Method for determining and switching master controller and slave controller of distributed processing system

Technical Field

The invention belongs to the technical field of embedded computer system design.

Background

With the increasing complexity of embedded systems, the functional performance of the processing system is required to be improved, and the distributed processing system becomes a multifunctional and multitasking complex computer system.

In the prior art, the operation resources and the fault switching are generally realized by software discrimination, the fault discrimination and decision process is relatively complex, the consumed time is long, and the method has low efficiency and low real-time performance.

Disclosure of Invention

The invention provides a method for determining and switching a main controller and a slave controller of a distributed processing system, which is used for solving the problems of complex switching mode and low efficiency in the prior art.

In order to realize the task, the invention adopts the following technical scheme:

a distributed processing system host controller determining and switching method comprises the following steps:

designing two system controllers in a distributed processing system, wherein the two system controllers work in a 1+1 hot backup mode, one system controller is a main controller, and the other system controller is a controller;

configuring initial states of two system controllers, and setting up a default main controller and an occupation mark of the main controller;

setting a control signal for controlling the switching of the main controller/the auxiliary controller, and configuring a switching strategy of the main controller/the auxiliary controller corresponding to different control signal states; and the two system controllers are controlled by the control signal and the switching strategy in the normal operation process in a 1+1 hot backup mode.

Further, the configuring the initial states of the two system controllers and setting the default master controller and the occupation flag of the master controller includes:

when the distributed processing system is started, firstly initializing system hardware, and setting the initial states of two system controllers to be standby working modes;

the system carries out power-on test detection and records the detection result; the system reads the slot identification number of each system controller, the system controller with the slot identification number of 1 is set as a default main controller, and the system controller with the slot identification number of 2 is set as a controller; the occupancy flag set by the main controller is set to be valid.
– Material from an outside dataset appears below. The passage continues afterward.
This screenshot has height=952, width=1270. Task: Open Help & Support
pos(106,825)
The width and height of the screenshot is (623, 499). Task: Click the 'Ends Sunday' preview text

Further, the control signal for controlling the switching of the main controller/the slave controller is a system fault signal and a network communication fault signal, wherein the system fault signal and the network communication fault signal respectively have different signal states.

Further, the signal states of the system fault signal and the network communication fault signal are valid and invalid.

Further, when the system controller with the slot identification number 1 is used as a main controller and the state of system fault signals or network communication faults is valid, the system controller with the slot identification number 2 is switched to be used as the main controller, and the occupation mark of the system controller with the slot identification number 2 is valid;

when the states of network communication fault signals of the two system controllers are effective, the distributed processing system enters an emergency working state, and only the two system controllers work;

when the states of the system fault signals of the two system controllers are valid, the distributed processing system enters a failure state.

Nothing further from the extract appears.